Unworking
Not anti-work. Not the four-hour week. Not FIRE. Unworking is the practice of building a solo business that needs less of you over time.
I have been using a word for what I am doing and I wanted to explain it.
A hundred years ago, 60+ hour work weeks were normal. Labor reform brought it down to around 40. When computers showed up, economists predicted we'd be at 20 hours a week by now. Keynes thought we'd be at 15 (can you imagine?). Instead the average American works 47 hours, and most knowledge workers I know, myself included, are closer to 50 or 60 hours a week.
There's a reason just deciding to work less doesn't work. Parkinson's Law. Work expands to fill the time you give it. Cut your hours and the work doesn't disappear, it compresses or it follows you home. The hour count isn't really the lever. The lever is how much the business depends on you being there at all.
Unworking is the practice of building a solo business that needs less of you over time. Fewer hours might be the result. They're not the point. The point is a business that can survive me having a bad month, taking three weeks off, getting sick, or getting bored.

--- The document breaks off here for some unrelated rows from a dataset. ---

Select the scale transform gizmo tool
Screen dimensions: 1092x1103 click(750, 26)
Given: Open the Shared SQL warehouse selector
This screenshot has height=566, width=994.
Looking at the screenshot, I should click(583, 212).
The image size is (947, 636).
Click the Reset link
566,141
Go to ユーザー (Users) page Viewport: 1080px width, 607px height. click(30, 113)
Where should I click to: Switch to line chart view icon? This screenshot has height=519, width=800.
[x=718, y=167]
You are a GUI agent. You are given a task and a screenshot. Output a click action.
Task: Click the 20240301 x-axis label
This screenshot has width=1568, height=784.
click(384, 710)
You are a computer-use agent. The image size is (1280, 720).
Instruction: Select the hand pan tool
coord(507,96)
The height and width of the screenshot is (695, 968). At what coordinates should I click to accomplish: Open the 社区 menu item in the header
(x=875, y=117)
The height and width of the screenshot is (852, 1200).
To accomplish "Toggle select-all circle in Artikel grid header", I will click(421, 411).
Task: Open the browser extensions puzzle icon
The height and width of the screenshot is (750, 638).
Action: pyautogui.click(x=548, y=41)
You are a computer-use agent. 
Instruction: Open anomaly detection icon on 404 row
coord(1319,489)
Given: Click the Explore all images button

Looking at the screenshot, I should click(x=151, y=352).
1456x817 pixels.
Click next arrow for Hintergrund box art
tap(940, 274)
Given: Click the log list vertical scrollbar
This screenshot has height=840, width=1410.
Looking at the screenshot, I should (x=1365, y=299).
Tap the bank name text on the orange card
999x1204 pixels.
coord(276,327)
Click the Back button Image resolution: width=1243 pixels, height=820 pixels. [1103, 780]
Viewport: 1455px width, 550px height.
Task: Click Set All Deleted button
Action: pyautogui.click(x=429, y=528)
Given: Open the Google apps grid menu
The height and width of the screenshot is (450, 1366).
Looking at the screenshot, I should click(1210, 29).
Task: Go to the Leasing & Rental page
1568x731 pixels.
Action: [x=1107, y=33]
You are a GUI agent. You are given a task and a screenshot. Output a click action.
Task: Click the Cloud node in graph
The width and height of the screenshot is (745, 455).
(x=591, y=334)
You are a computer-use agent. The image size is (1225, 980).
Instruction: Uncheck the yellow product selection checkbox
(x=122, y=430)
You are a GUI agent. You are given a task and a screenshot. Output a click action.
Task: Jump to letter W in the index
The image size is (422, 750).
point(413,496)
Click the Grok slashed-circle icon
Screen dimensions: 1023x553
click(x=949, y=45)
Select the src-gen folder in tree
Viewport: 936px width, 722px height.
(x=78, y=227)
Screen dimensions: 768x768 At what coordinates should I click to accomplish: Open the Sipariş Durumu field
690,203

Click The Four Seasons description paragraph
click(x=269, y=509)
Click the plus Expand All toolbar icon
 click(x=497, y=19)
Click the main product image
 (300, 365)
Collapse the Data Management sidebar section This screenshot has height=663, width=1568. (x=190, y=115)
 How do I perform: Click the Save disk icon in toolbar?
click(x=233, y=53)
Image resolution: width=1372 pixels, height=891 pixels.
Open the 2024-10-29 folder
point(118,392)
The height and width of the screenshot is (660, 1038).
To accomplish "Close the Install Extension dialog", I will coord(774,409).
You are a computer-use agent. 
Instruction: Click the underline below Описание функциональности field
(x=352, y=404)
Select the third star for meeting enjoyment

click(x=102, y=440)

It's not anti-work. Anti-work is political. I'm not. I like work. The problem isn't the work, it's the shape of it. A service business where the person is the product means the only lever for more revenue is more hours, and the only lever for more freedom is fewer hours, and those two levers fight each other for your entire career.
It's not the four-hour week. The four-hour week is a target without a mechanism. Unworking is the that mechanism.
It's not FIRE. FIRE is an exit. Unworking is more like a renovation you do while still living in the house.
I run a consulting practice that still needs me in the room for almost everything. That's the thing I'm trying to change. I'm not sure yet what the mechanisms are. Pricing, productized services, IP that earns without me, probably some combination. Eight days in, I have more questions than answers.
I'll write about what I try here. Some of it will work. Some of it won't. Field Notes go out weekly, Clearings monthly when something needs more room.
If the situation I described sounds familiar, you're probably in the right place.